Out & Proud: “Csárdasfürstin” With Netrebko, Florez And Thielemann

Kevin Clarke
Operetta Research Center
11 November, 2014

Are you ready for this? The Semperoper Dresden and its musical director Christian Thielemann will dedicate the 2014 New Year‘s concert to Emmerich Kálmán’s Die Csárdasfürstin. The soloists for this concert performance of highlights, broadcast live on German TV and later released on DVD, are Anna Netrebko and Juan Diego Florez.

Conductor Christian Thielemann (Photo: Universal Music)

Conductor Christian Thielemann (Photo: Universal Music)

Yes, you are permitted to rub your eyes for a second, or two maybe. Anna Netrebko has been singing Sylva’s “Heia, in den Bergen ist mein Heimatland” as an encore many times, and she certainly has the bouncy flair for the gypsy elements in that song. But her German has always been somewhat erratic. Which is not a problem when you sing an encore. But what about a whole role? You might say: If she can do Elsa in Bayreuth, she can do Csárdasfürstin in Dresden. “Yes, she can,” obviously.

Then there is star-tenor Juan Diego Florez from Peru, who is also not known for singing German repertoire. More importantly, the role of Edwin in Csárdasfürstin is notorious for not including any solos.

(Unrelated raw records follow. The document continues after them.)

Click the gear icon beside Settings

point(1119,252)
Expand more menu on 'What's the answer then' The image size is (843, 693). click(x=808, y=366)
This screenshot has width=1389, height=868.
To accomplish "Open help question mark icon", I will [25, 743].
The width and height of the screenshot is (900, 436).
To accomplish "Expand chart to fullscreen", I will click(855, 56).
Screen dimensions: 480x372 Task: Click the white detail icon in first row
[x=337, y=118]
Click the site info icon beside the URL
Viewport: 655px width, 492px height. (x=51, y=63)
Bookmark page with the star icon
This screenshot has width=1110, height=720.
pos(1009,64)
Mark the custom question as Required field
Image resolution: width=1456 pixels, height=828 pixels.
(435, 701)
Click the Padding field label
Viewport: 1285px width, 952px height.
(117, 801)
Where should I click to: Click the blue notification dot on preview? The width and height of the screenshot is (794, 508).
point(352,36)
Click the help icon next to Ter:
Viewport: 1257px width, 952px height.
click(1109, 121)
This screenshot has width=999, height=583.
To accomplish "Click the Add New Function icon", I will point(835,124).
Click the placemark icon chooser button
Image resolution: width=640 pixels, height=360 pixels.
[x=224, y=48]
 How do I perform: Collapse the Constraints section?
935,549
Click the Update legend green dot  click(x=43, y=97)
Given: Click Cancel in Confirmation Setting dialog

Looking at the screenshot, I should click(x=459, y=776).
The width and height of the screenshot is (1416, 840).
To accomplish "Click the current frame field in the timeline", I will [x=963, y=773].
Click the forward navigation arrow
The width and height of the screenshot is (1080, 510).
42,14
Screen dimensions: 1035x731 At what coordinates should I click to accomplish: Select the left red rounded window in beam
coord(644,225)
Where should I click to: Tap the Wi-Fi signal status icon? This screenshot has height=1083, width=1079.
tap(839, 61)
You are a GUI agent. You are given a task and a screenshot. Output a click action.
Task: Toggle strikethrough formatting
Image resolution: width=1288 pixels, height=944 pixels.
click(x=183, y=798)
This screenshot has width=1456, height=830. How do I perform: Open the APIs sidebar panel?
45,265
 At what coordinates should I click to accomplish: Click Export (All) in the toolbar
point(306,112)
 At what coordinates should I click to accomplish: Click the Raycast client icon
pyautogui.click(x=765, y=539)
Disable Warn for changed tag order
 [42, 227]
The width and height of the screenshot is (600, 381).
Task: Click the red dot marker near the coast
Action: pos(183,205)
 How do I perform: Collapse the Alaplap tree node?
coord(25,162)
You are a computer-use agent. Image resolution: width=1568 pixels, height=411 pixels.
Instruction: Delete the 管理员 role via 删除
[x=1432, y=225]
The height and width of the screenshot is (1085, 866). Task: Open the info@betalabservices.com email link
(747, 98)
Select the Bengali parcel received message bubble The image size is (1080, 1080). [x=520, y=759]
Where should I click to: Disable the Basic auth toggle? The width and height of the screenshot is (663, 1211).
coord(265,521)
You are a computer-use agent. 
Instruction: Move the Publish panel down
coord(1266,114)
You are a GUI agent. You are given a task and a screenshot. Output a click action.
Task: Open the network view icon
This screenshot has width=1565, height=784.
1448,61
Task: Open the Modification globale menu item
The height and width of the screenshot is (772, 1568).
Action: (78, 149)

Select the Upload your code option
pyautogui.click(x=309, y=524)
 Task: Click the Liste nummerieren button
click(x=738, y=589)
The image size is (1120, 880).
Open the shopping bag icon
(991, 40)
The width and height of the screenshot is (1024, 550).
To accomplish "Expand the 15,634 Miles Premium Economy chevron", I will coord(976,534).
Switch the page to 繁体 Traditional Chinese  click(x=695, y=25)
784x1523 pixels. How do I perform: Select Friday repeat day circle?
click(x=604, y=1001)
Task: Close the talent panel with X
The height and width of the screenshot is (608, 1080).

Which is why many tenors have included the tango “Heut’ Nacht hab’ ich geträumt von dir” which Kálmán wrote in the early 1930s for a jazzed-up version of Csárdasfürstin in Berlin. Perhaps Mr. Florez will have some additional ideas?

Juan Diego Flórez (Photo: Decca / Josef Gallauer)

Juan Diego Flórez (Photo: Decca / Josef Gallauer)

The whole project is led by Christian Thielemann who promotes himself as a “bekennender Operettenfreund,” which roughly translates as an “out and proud operetta fan.” In many interviews, in the past, he has emphasized that the genre needs to be taken seriously and that there is more to it than just lush tunes sung by lush voices. I am not sure how a concert like this Csárdasfürstin will prove his point. (If there ever was a point to any of these statements.)

The concert is on December 28, at 8 pm, the TV broadcast is on the same evening at 10 pm, on the ZDF station. Their slogan is “Mit ARD und ZDF sitzen Sie in der ersten Reihe,” i.e. with the two main German state channels you are seated in row 1.

From past experience, I can confirm that the sound quality is far better on TV than live in the theater.

And, to tell the truth, the atmosphere at the Semperoper itself, on a New Year’s concert night, was not particularly festive. So you are definitely getting more value watching it on screen.

Kálmán’s daughter Yvonne has been battling for years to get this Csárdasfürstin with her friends Anna and Christian off the ground. It’s understandable that she is very pleased to see it finally happen. The original idea of teaming up Miss Netrebko with Jonas Kaufmann for the occasion woul have probably worked better, certainly from a language point of view. But the international audience, for who this event is ultimately made – never mind that the German TV is paying for it – does not care about proper pronunciation. They want big names, or so the reasoning goes. And Netrebko, Florez and Thielemann are certainly “big,” as Norma Desmond used to say. (It’s the operettas that got small….?)

For more information, and tickets, click here.

There are 3 comments

  1. vonEssek

    The concert version hasn’t even happened yet, and you already know it won’t be good. Unbelievable. I remember distinctly the same “expectations” last year for Netrebko’s Macbeth… And the notion that this is somehow for international audience only, that German audience is not interested in Anna Netrebko and JD Florez is the most ridiculous thing I’ve heard in some time…

  2. Natasha

    The whole performance was quite disappointing. Anna was OK, although her phrasing could have been better, and she sometimes struggled to fit her German into the fast tempos.
    As much as I love JDF, Edwin is definitely not his role. First of all, it is not in his range – that’s why he had to change registers a lot. Also, neither he nor any other male performers seem to have fun with the score. How is this possible to sing Kalman without having fun?1?